Convolutional Neural Nets for Image Recognition

Convolutional Neural Nets for Image Recognition#

1. Introduction#

This tutorial is an introduction to Convolutional Neural Networks using TensorFlow 2.x Keras API. The dataset that we will work it is the Cifar10 dataset, a dataset of images from 10 different classes, and we will use a Sequential CNN to identify the class of an image.

This model reaches ~80% accuracy.

To prepare our notebook, run the next cell to import the necessary packages. Change the accelerator from None to GPU on the right.

import tensorflow as tf
import seaborn as sns
import numpy as np
import pandas as pd
import matplotlib.pyplot as plt
import matplotlib.image as mpimg
import itertools

print(tf.__version__)

2.15.0

2. Data Preprocessing#

Before building any ML model, it is important to preprocess the data. In fact, data preprocessing will generally take up the most time in any ML pipeline. The following module goes over the steps to preprocess the CIFAR10 dataset for our purposes.

2.1 Load Data#

Our first step is to load the data and divide it into a training and testing dataset.

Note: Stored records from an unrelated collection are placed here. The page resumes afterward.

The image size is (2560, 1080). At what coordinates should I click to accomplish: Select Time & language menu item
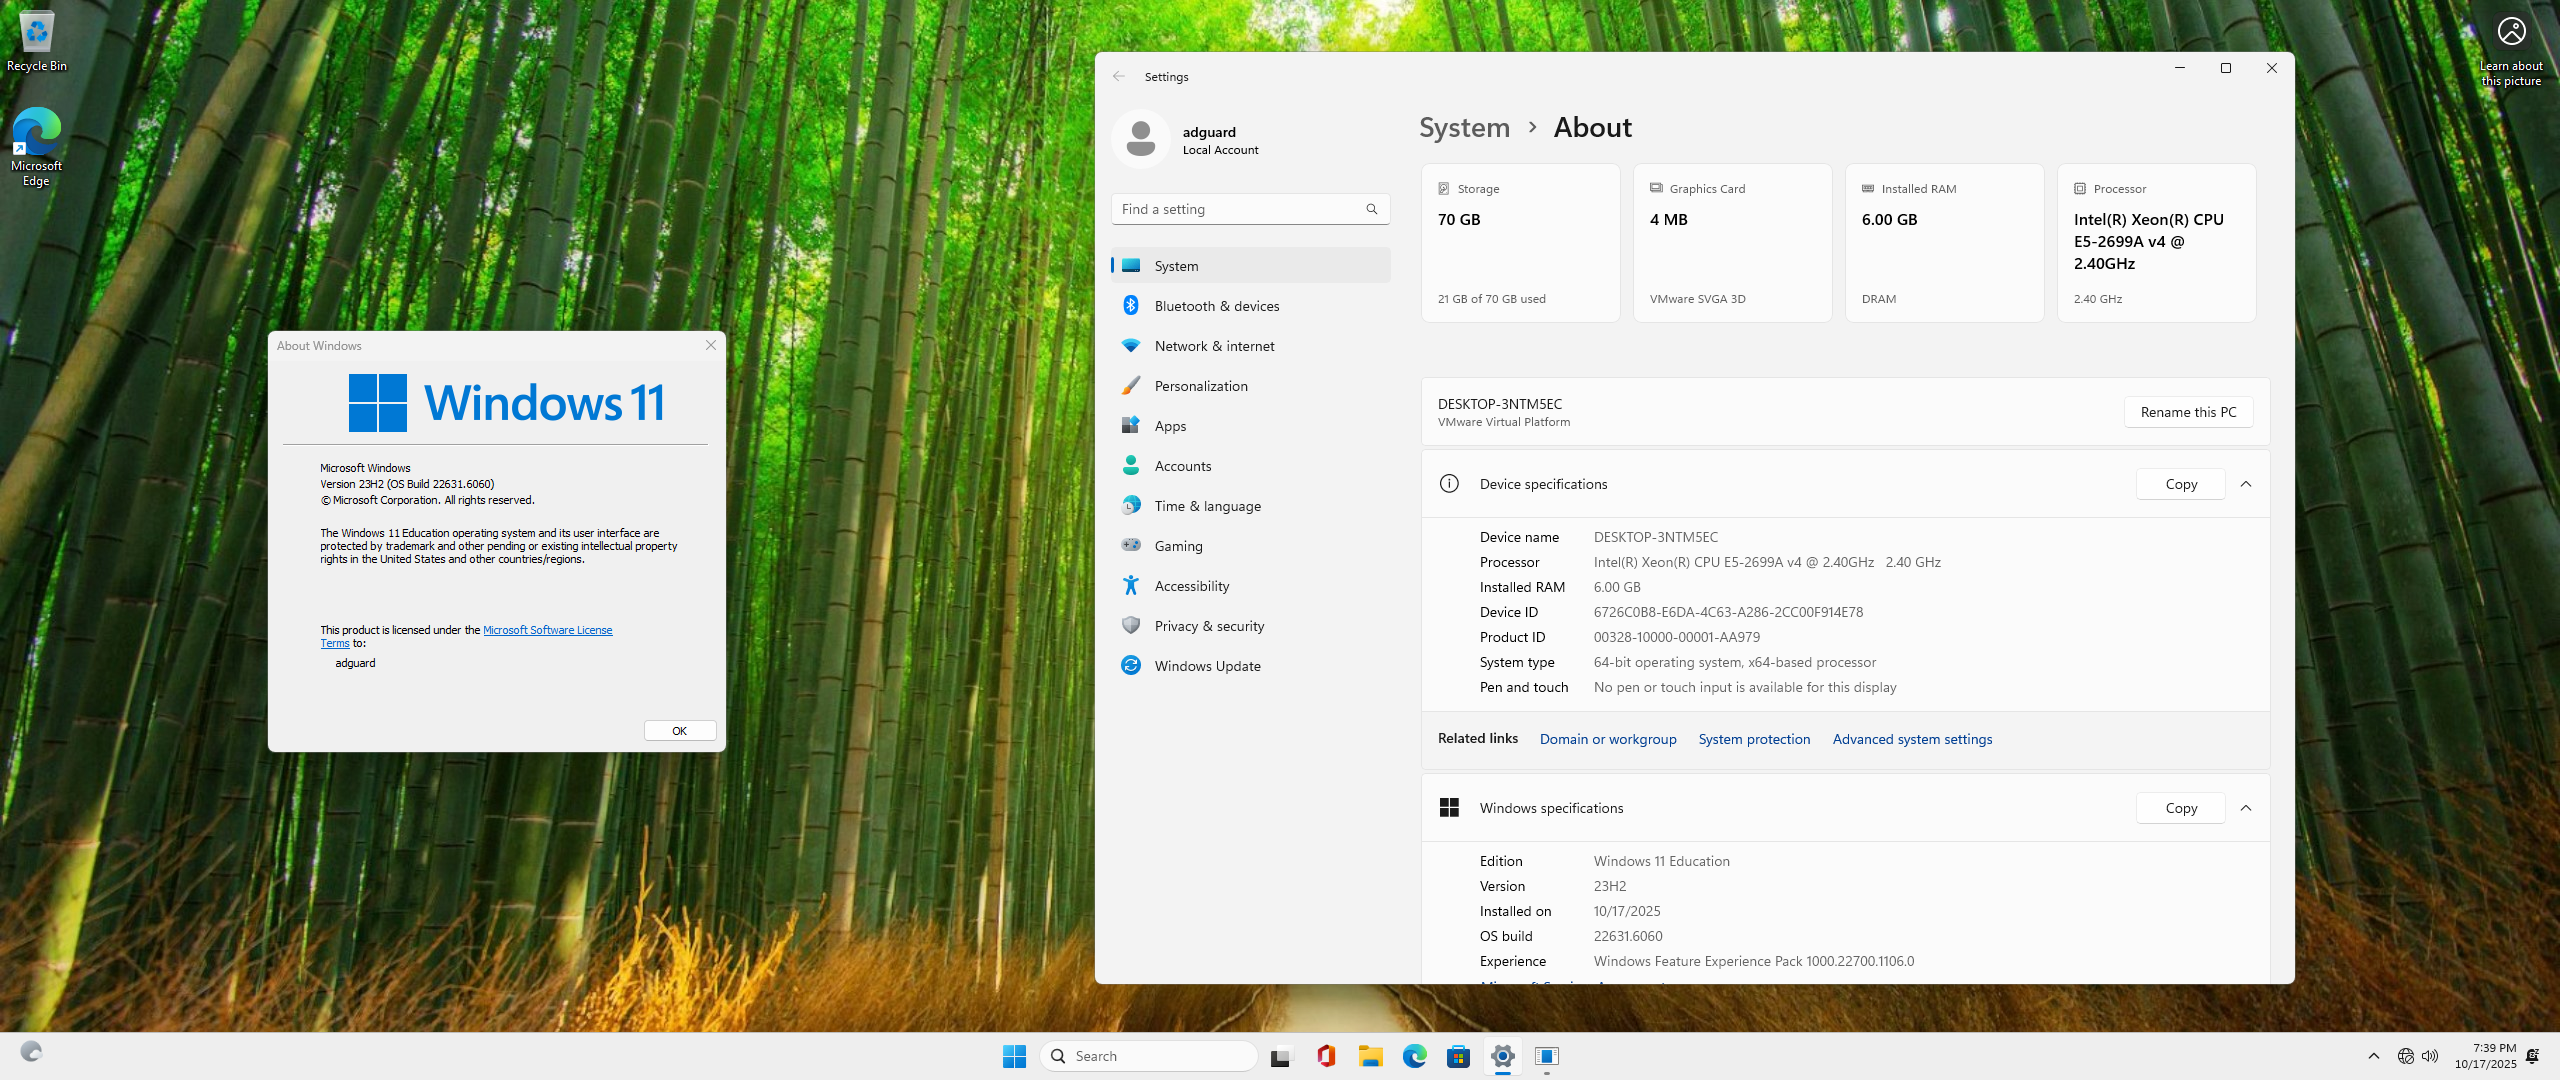(x=1207, y=506)
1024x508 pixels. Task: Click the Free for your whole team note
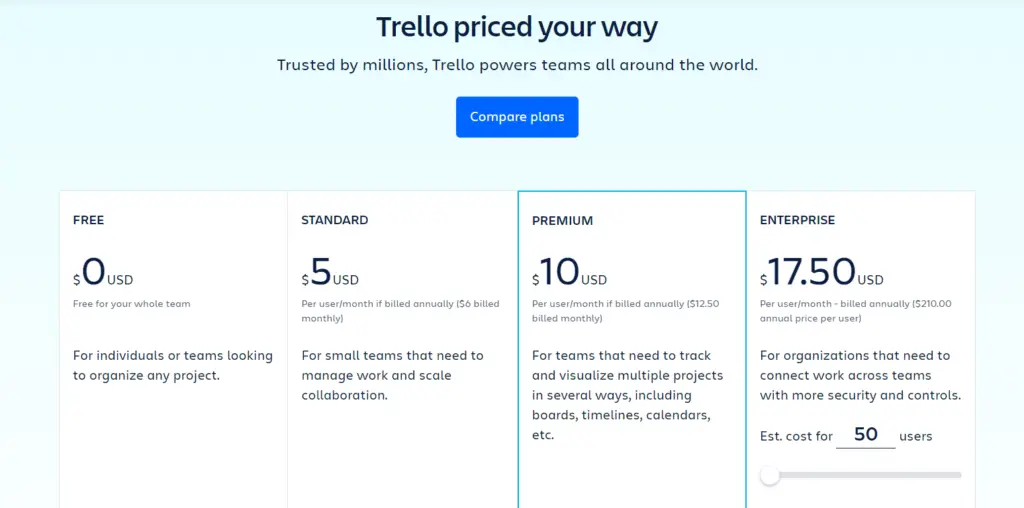(131, 304)
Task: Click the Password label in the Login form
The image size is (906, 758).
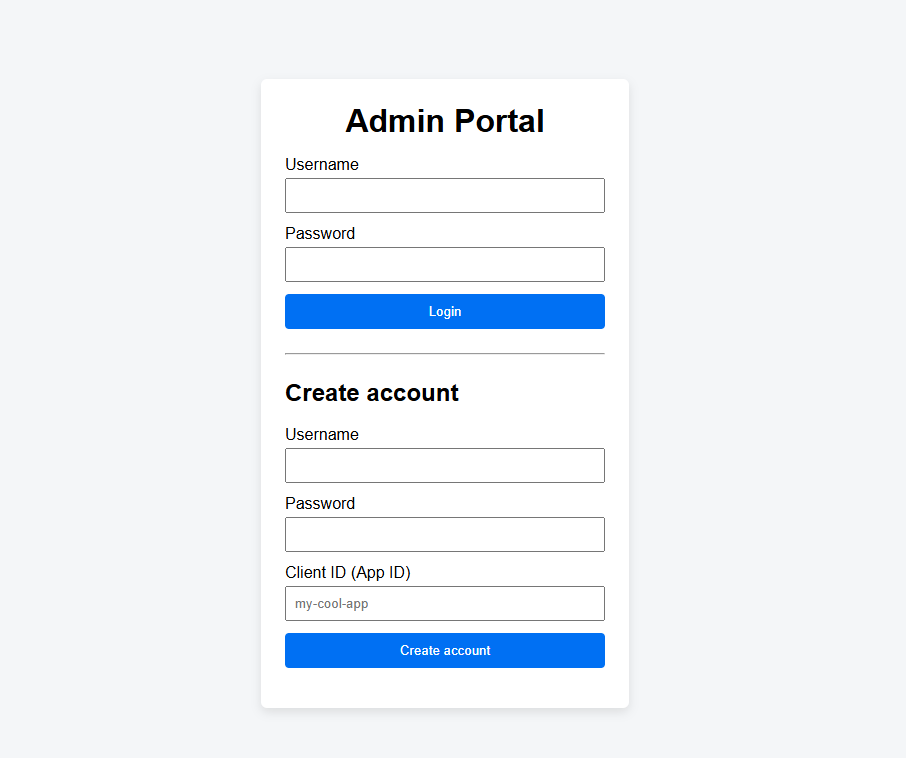Action: click(319, 233)
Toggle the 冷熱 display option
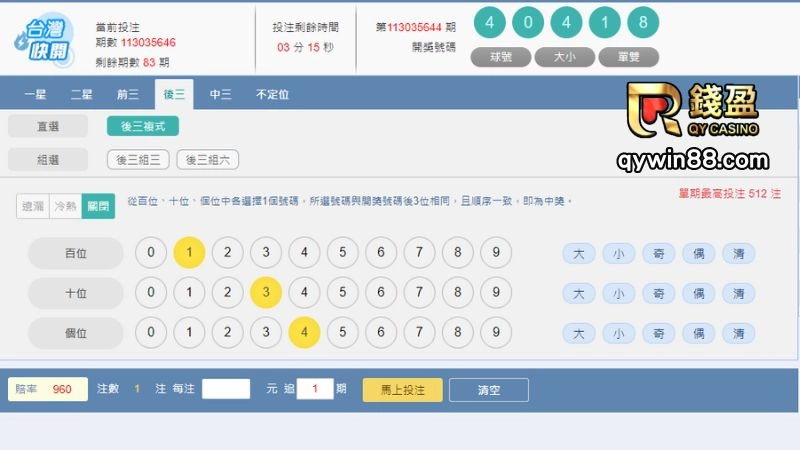 click(x=65, y=205)
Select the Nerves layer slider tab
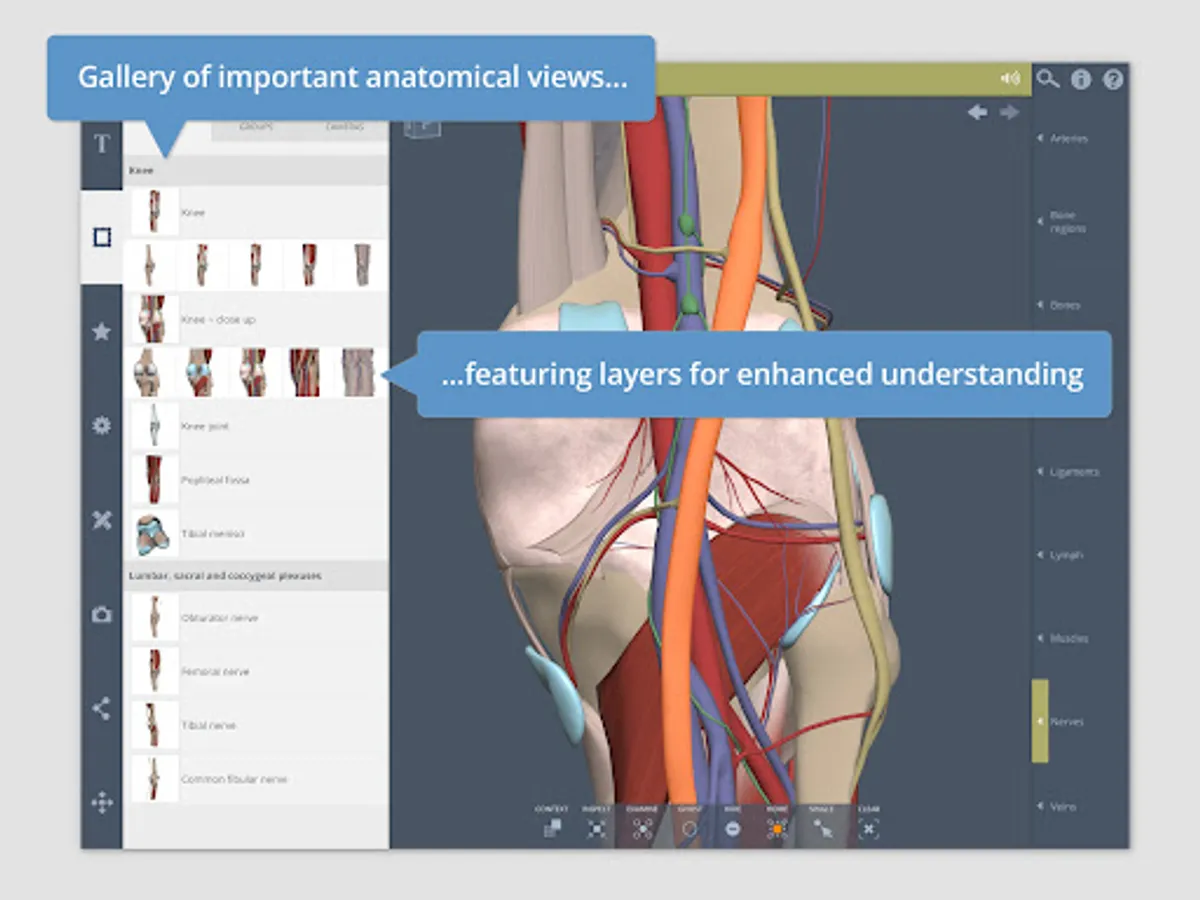 [x=1040, y=721]
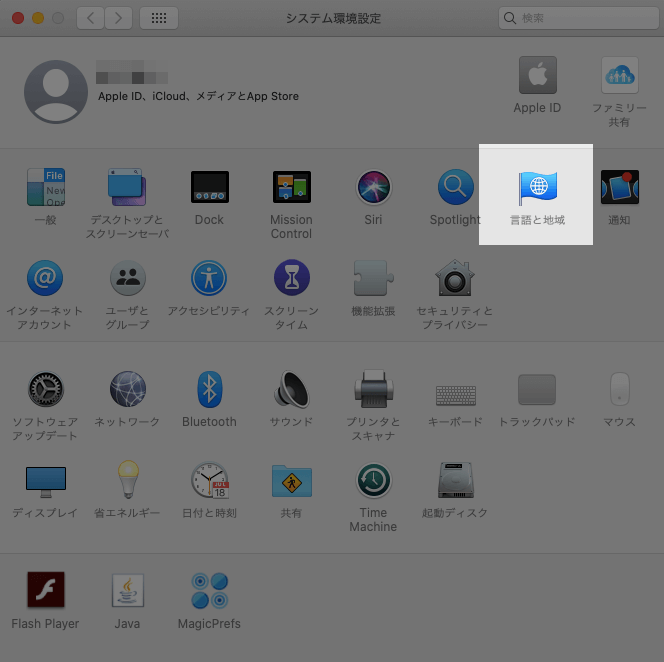Click the Apple ID icon
Viewport: 664px width, 662px height.
pyautogui.click(x=537, y=77)
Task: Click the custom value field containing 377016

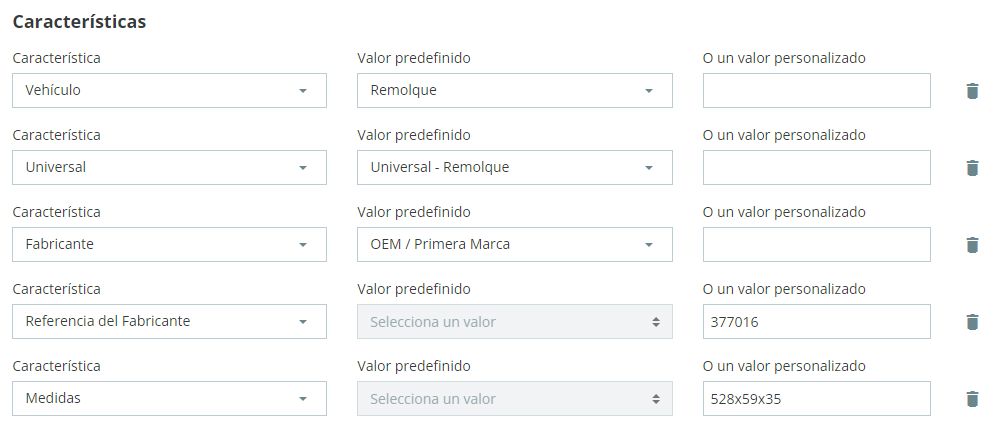Action: coord(816,322)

The CIFAR10 dataset can be downloaded directly from TensorFlow and has already been divided. Run the next cell to import the data.

x_train is the dataset of 32x32 color images of objects that the model will be trained on.

y_train is the dataset of labels that correspond to x_train.

x_test is the dataset of 32x32 color images of objects that the model will be tested on.

y_test is the dataset of labels that correspond to x_test.

Classes: 0. airplane 1. automobile 2. bird 3. cat 4. deer 5. dog 6. frog 7. horse 8. ship 9. truck

cifar10 = tf.keras.datasets.cifar10
(x_train, y_train), (x_test, y_test) = cifar10.load_data()

y_train = y_train.flatten()
y_test = y_test.flatten()

classes = ['airplane', 'automobile', 'bird', 'cat', 'deer', 'dog', 'frog', 'horse', 'ship', 'truck']

Run the following code to see how many images are in each class. We see that each class has 5000 images. Having an even distribution of images is helpful for our model as it will have enough images to learn about the features for each class.

plt.hist(y_train,rwidth=0.9);
plt.xticks(np.arange(10),labels=classes,rotation=70);

../../_images/7aafacb911fd792741d92f3f4532868f60ea25ba0f3fcbfaa3be48e2bf36147a.png

2.2 Check for NaN Values#

np.isnan(x_train).any()

False

np.isnan(x_test).any()

False

There are no NaN values in our dataset. There is no need to preprocess the data to deal with NaN’s.

2.3 Normalization and Reshaping#

Since the values in our x_train dataset are 32x32 color images, our input shape must be specified so that our model will know what is being inputed.

The first convolution layer expects a single 50000x32x32x3 tensor instead of 50000 32x32x3 tensors.

Models generally run better on normalized values. The best way to normalize the data depends on each individual dataset. For the CIFAR10 dataset, we want each value to be between 0.0 and 1.0. As all values originally fall under the 0.0-255.0 range, divide by 255.0.

Run the following cell to define the input_shape and to normalize and reshape the data.

input_shape = (32, 32, 3)

x_train=x_train.reshape(x_train.shape[0], x_train.shape[1], x_train.shape[2], 3)
x_train=x_train / 255.0
x_test = x_test.reshape(x_test.shape[0], x_test.shape[1], x_test.shape[2], 3)
x_test=x_test / 255.0

2.4 Label Encoding#

The labels for the training and the testing dataset are currently categorical and is not continuous. To include categorical dataset in our model, our labels should be converted to one-hot encodings.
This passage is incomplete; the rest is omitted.